**Description of the task:**
Rewrite all of the data below, swapping "screenshot" for "screen capture" everywhere and changing nothing else, and leave the pictures out of your answer.

(Pointing data for screenshots)
━━━━━━━━━━━━━━━━━━━━

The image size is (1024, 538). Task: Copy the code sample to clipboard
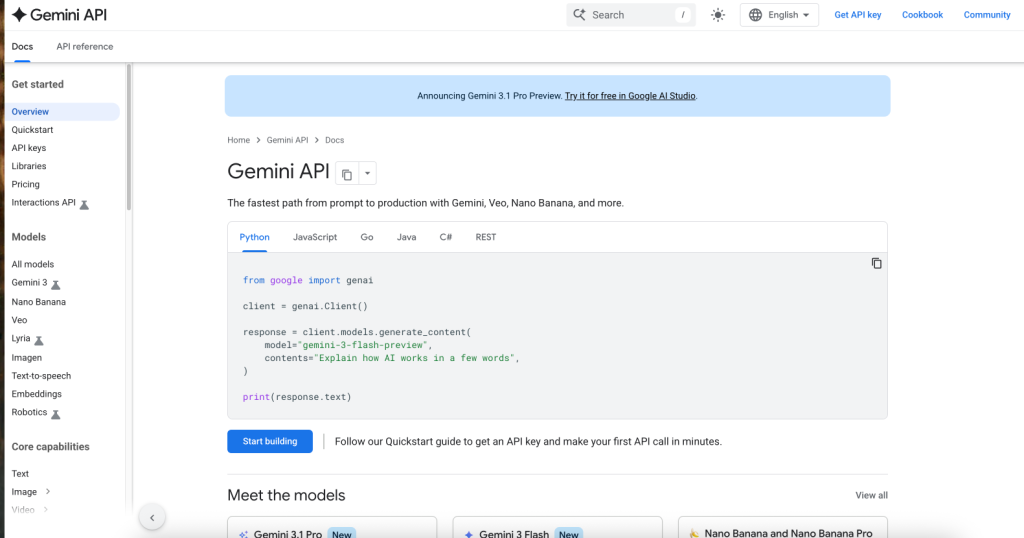pos(876,263)
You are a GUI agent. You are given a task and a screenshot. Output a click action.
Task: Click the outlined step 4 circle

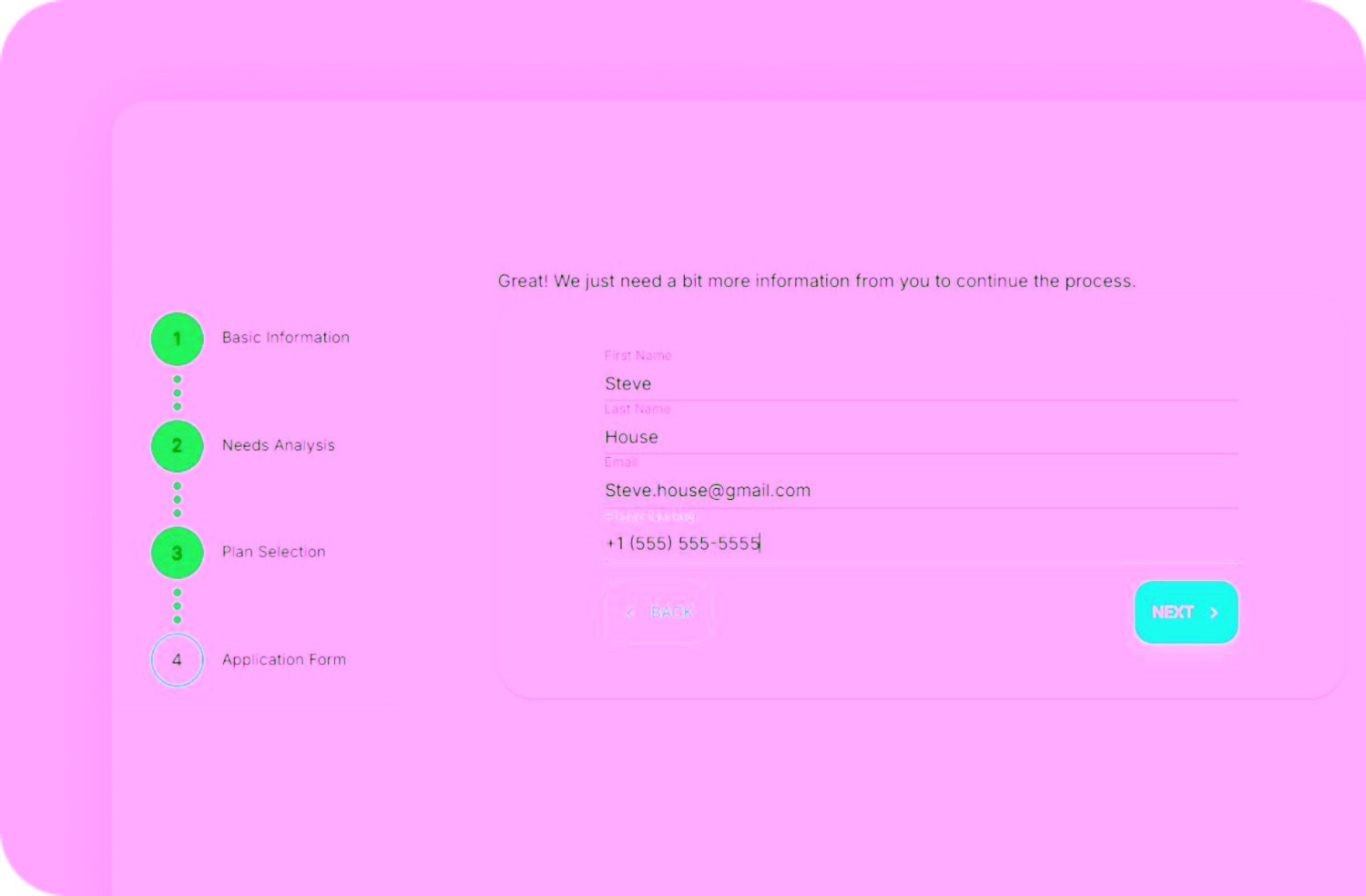click(177, 659)
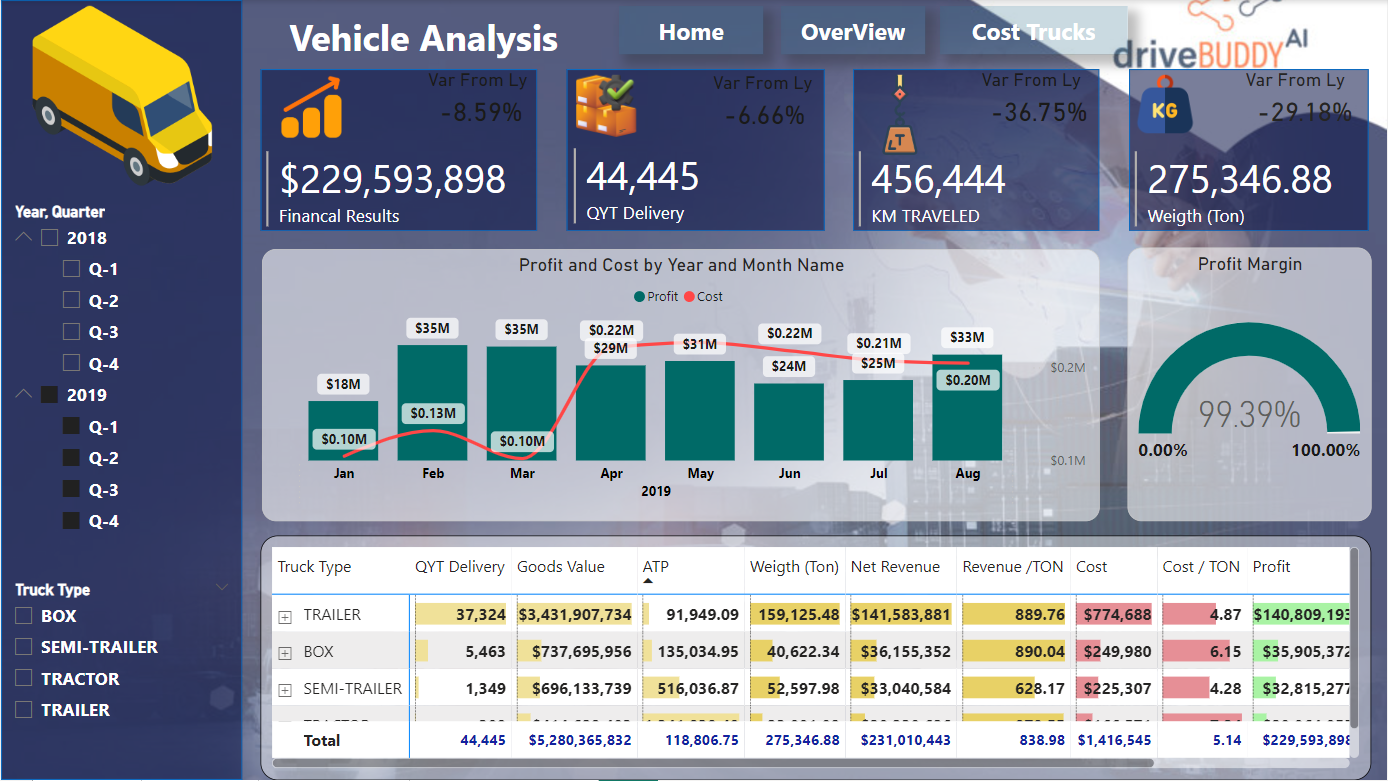Enable the SEMI-TRAILER truck type checkbox
Image resolution: width=1388 pixels, height=781 pixels.
click(24, 647)
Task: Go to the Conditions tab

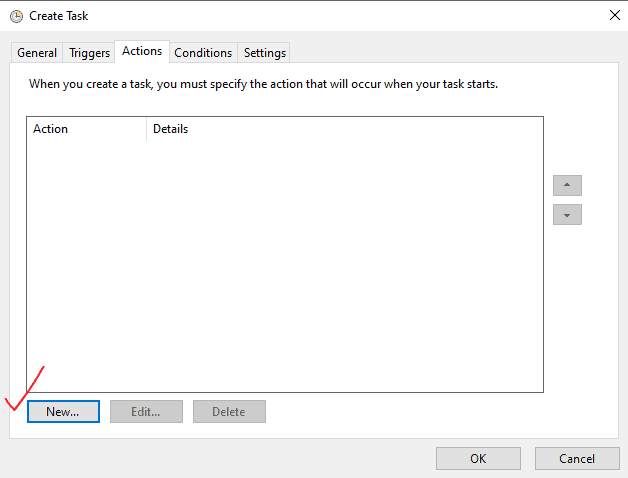Action: click(203, 53)
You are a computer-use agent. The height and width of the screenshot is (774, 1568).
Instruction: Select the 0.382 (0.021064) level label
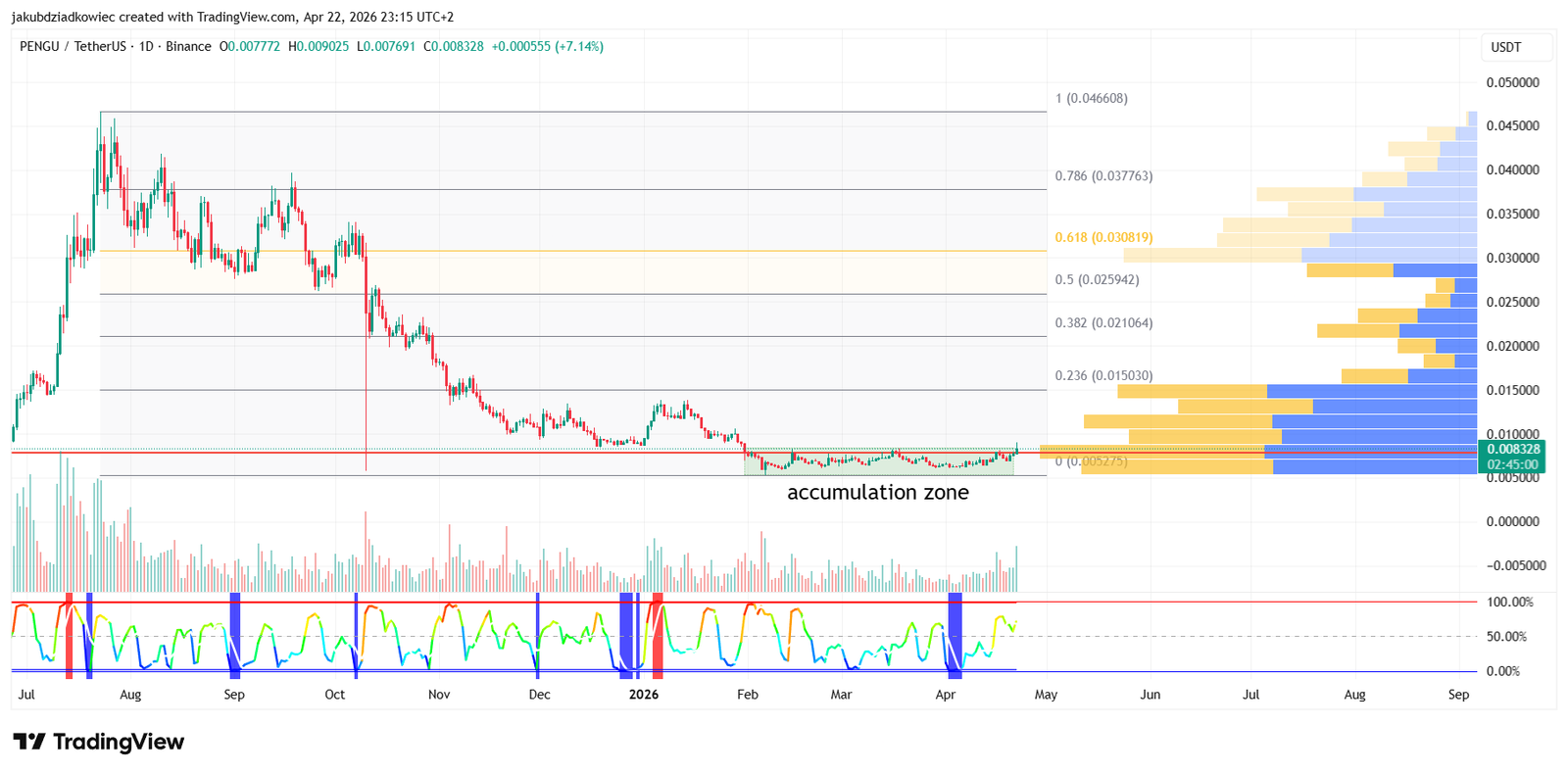[x=1103, y=322]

━━━━━━━━━━━━━━━━━━━━

**Result for this task:**
The image size is (1024, 538). Task: Copy the code sample to clipboard
pos(876,263)
You are a GUI agent. You are given a task and a screen capture. Output a click action.
Task: Click the outlined step 4 circle

click(177, 659)
Enable the SEMI-TRAILER truck type checkbox
Image resolution: width=1388 pixels, height=781 pixels.
click(24, 647)
Task: Go to the Conditions tab

Action: click(203, 53)
You are a computer-use agent. The height and width of the screen capture is (774, 1568).
Instruction: Select the 0.382 (0.021064) level label
[x=1103, y=322]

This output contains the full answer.